Le lapatinib testé dans le cancer du côlon.
Le lapatinib, double inhibiteur de l’HER2 (Human Epidermal Growth Factor Receptor 2) et de l’EGFR (Epidermal Growth Factor Receptor), est une thérapie ciblée qui a récemment été approuvée dans le cancer du sein métastatique, en association avec la chimiothérapie cytotoxique par capecitabine. Il suscite de nombreuses recherches dans d’autres indications, notamment dans le cancer colo-rectal. In vitro, le lapatinib, seul ou en association, n’augmente pas la mort des cellules cancéreuses du côlon, mais il sensibilise ces cellules, de façon indépendante de l’HER2 et de l’EGFR, aux effets proapoptotiques du TRAIL (Tumor Necrosis Factor-Related Apoptosis-inducing Ligand). Dans une étude in vivo chez des souris porteuses de xénogreffes de cancer du côlon (« Science Translational Medicine », 8 juin 2011), un traitement par l’association lapatinib-TRAIL s’est montré plus efficace pour réduire la croissance tumorale que l’un ou l’autre agent en monothérapie.
L’erlotinib en première ligne dans le CPNPC.
L’erlotinib (Tarceva, Roche) et désormais indiqué en première ligne dans le cancer pulmonaire non à petites cellules localement avancé ou métastatique, avec mutations activatrices de l’EGFR. Cette nouvelle indication se fonde sur les résultats de l’étude prospective internationale de phase III EURTAC (European Randomized Trial of Tarceva Against Chemotherapy, « J. Clin. Oncol. », 29:2011 (suppl. ; abstr 7503), qui a inclus 174 patients naïfs présentant un CBNPC stade IIIB/IV de type adénocarcinome.
L’objectif principal de l’étude était de démontrer en première ligne la supériorité de l’erlotinib versus un doublet de chimiothérapie de référence à base de sels de platine, sur la survie sans progression. Un allongement significatif de la survie sans progression a été rapporté dans le groupe erlotinib, avec une réduction significative du risque de décès de 63 % (p ‹ 0,0001 ; HR : 0,37). Les médianes de survie sans progression ont été de 9,7 mois (groupe erlotinib) et de 5,2 mois (groupe chimiothérapie).

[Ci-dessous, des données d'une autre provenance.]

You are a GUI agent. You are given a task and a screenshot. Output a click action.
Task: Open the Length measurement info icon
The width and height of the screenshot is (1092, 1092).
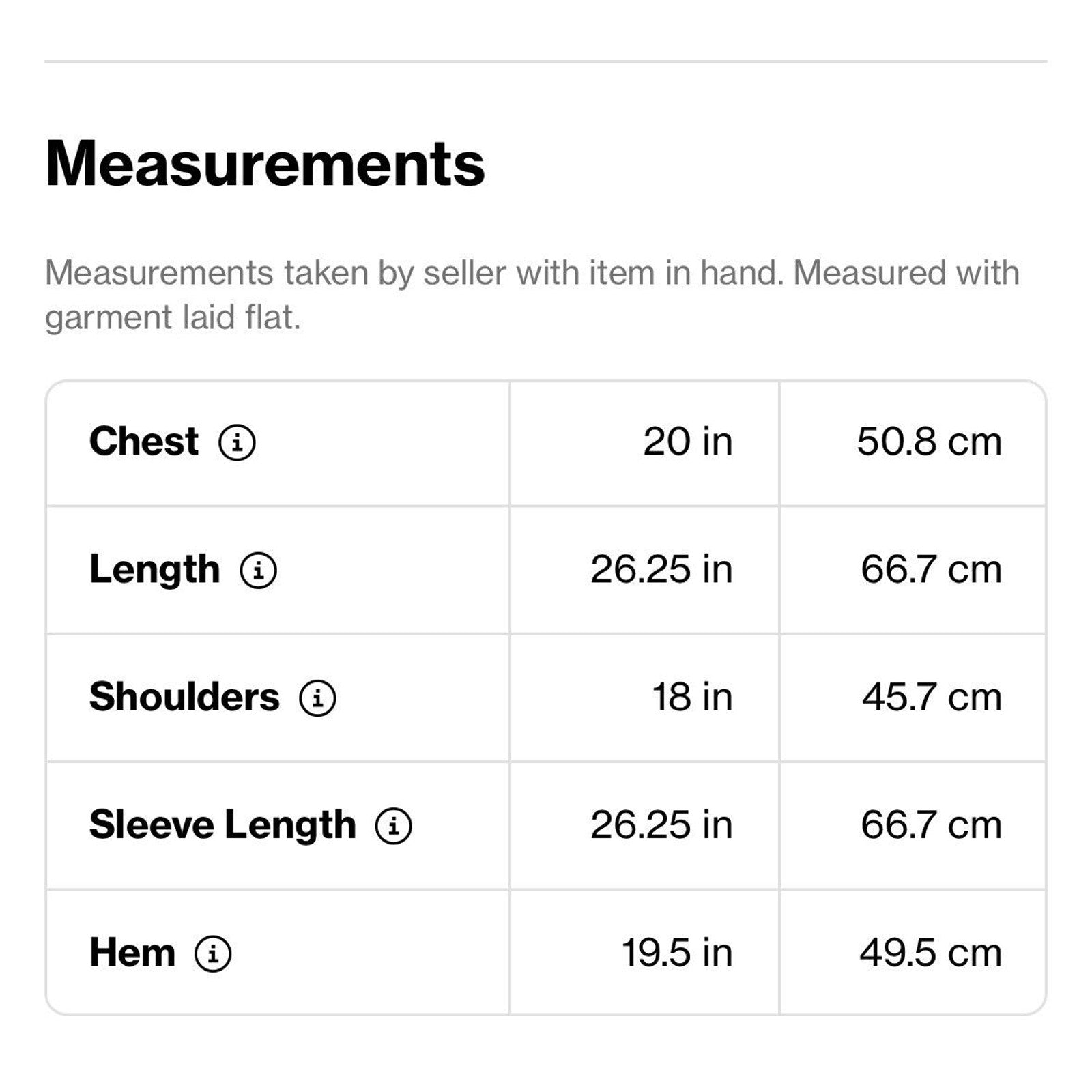(x=259, y=570)
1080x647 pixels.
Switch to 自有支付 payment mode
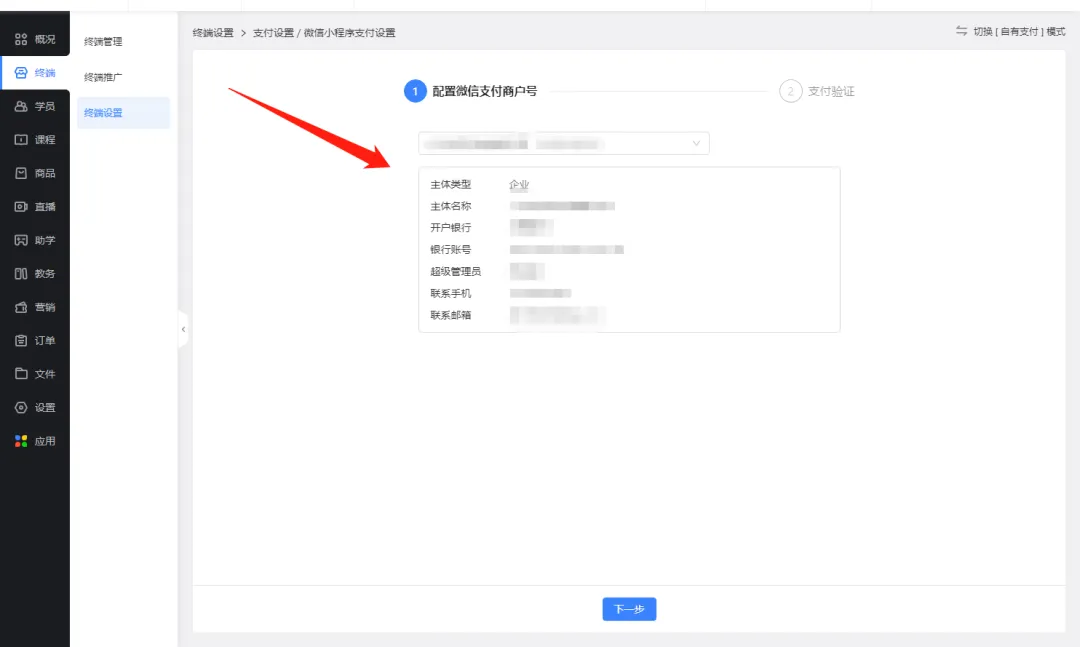point(1010,32)
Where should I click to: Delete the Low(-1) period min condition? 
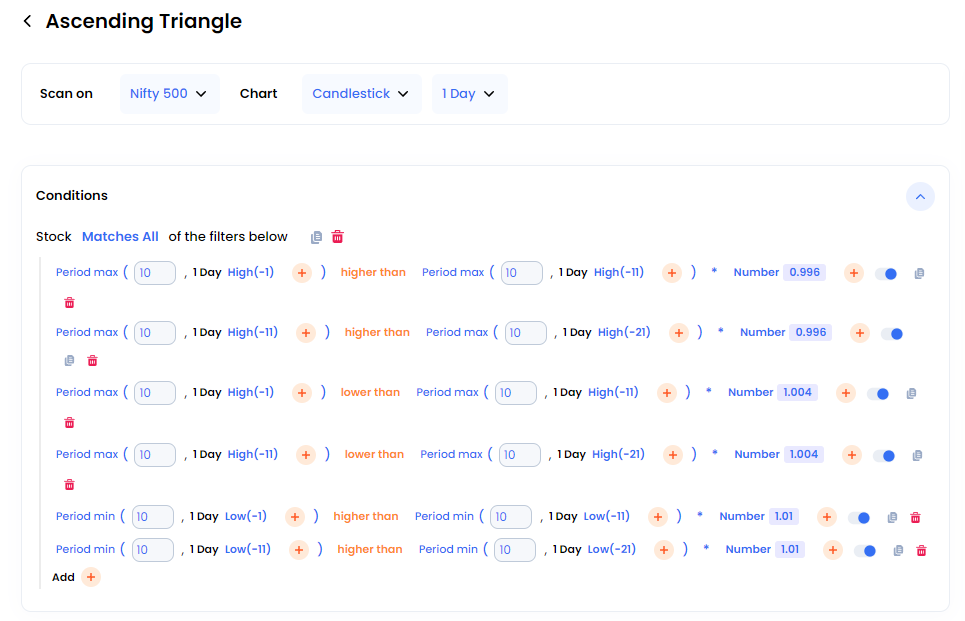(915, 518)
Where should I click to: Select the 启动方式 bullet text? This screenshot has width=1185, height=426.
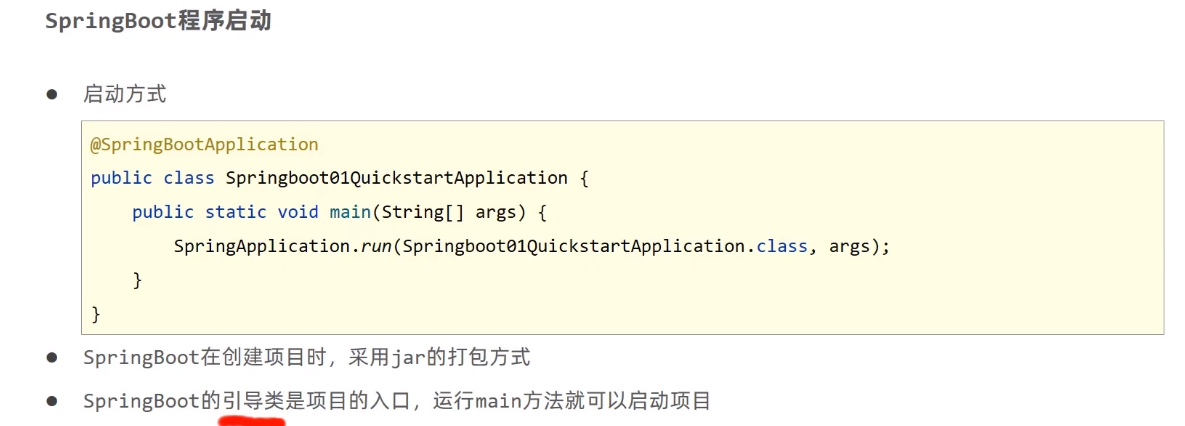(125, 94)
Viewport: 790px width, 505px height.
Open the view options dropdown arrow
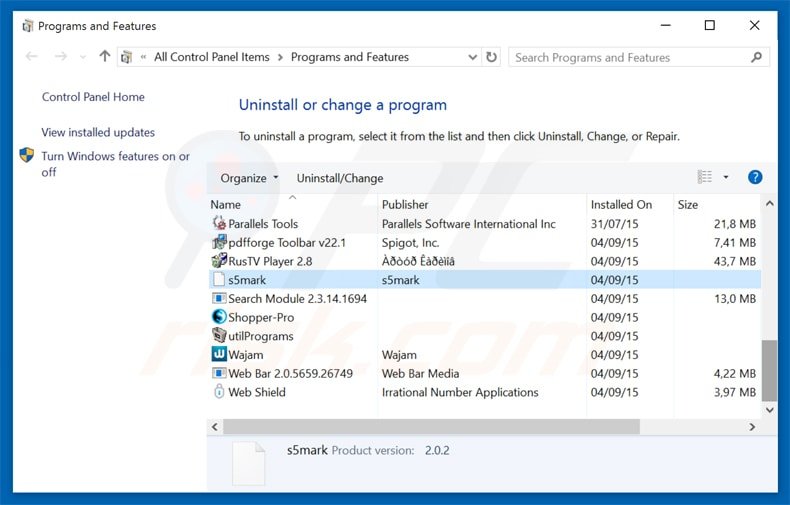726,178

Les taux de réponse objective ont été respectivement de 58 et 15 %. Ces résultats concordent avec ceux de l’étude OPTIMA (« The Lancet Oncology », 22 juillet 2011), menée en Chine auprès de 165 patients, qui a, elle aussi, mis en évidence une amélioration très significative de la survie sans progression 13,1 mois versus 4,6 mois (HR = 0,16 ; p ‹ 0,0001).